» Objective
Please edit the part of the listing that opens with the line containing "Locate each specified" and runs through the end of the listing, changing "until" to "unless" and keeping everything else the same. Give back only those lines, and leave the pictures out.

» Dataset rows

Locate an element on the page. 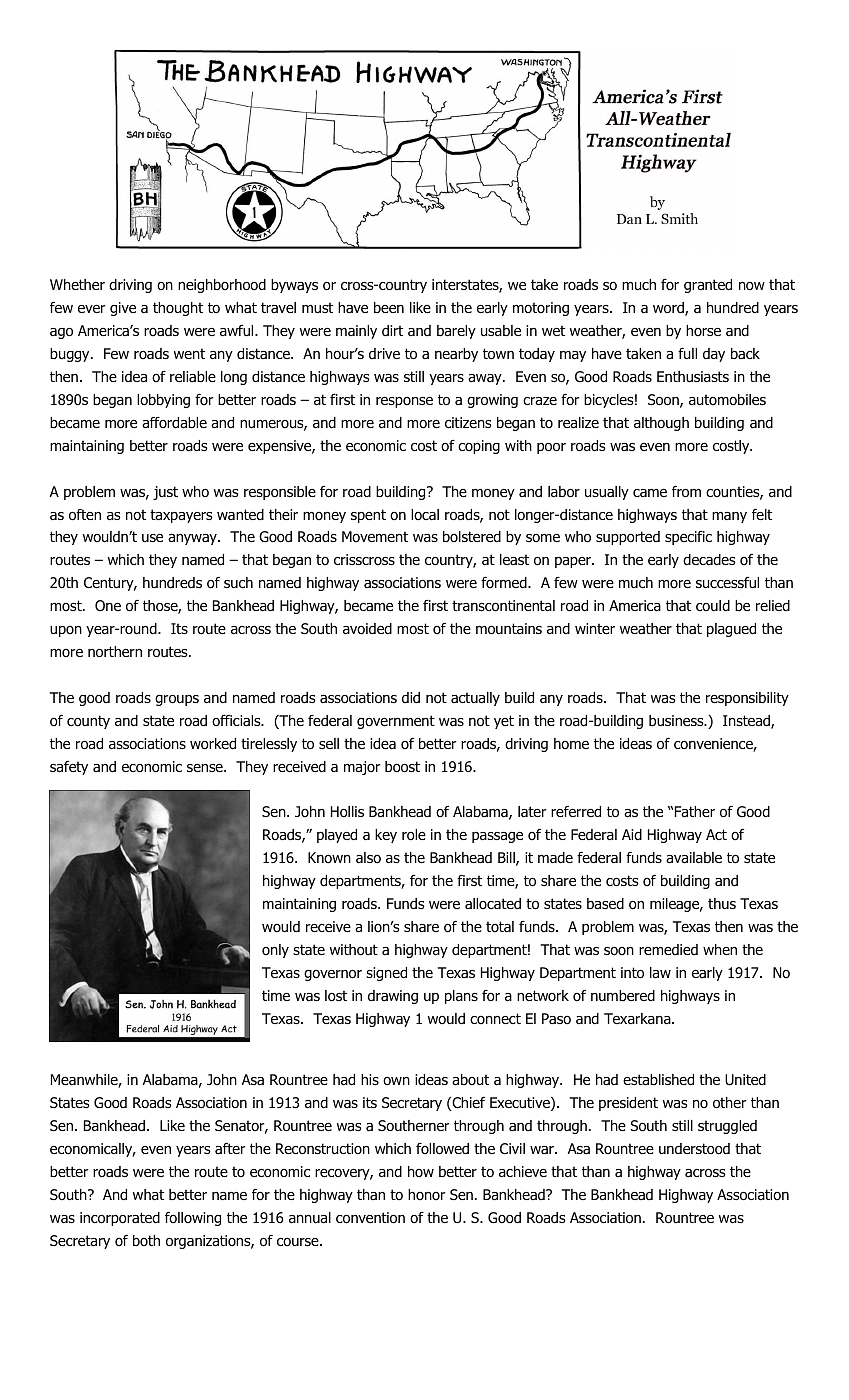 The height and width of the page is (1400, 849). local is located at coordinates (425, 515).
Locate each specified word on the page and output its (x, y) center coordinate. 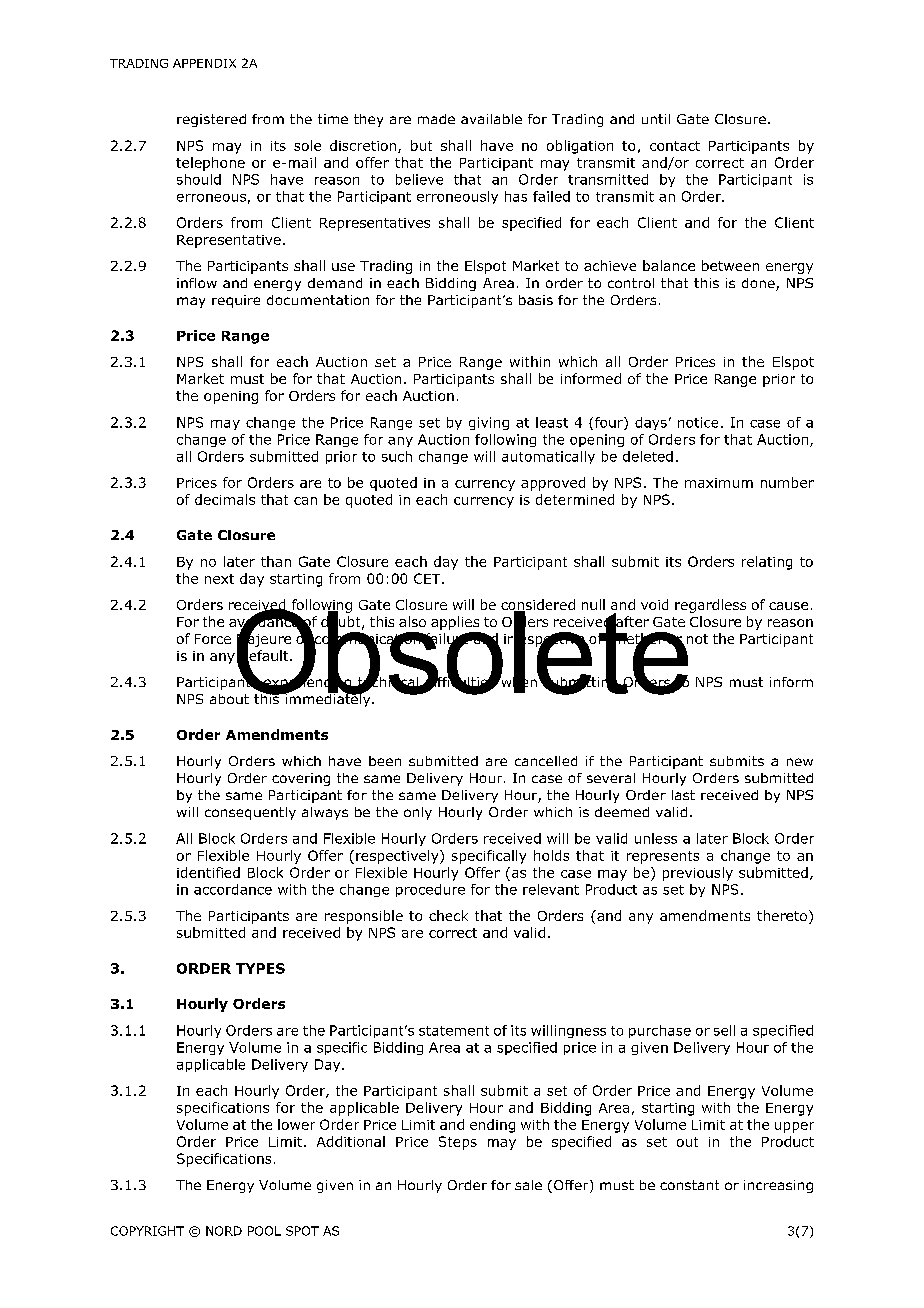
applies (455, 623)
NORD (224, 1231)
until (656, 119)
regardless (710, 606)
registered (211, 120)
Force (213, 639)
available (491, 119)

» Expected output
Locate each specified word on the page and output its (x, y) center coordinate. 
applies (455, 623)
NORD (224, 1231)
unless (656, 119)
regardless (710, 606)
registered (211, 120)
Force (213, 639)
available (491, 119)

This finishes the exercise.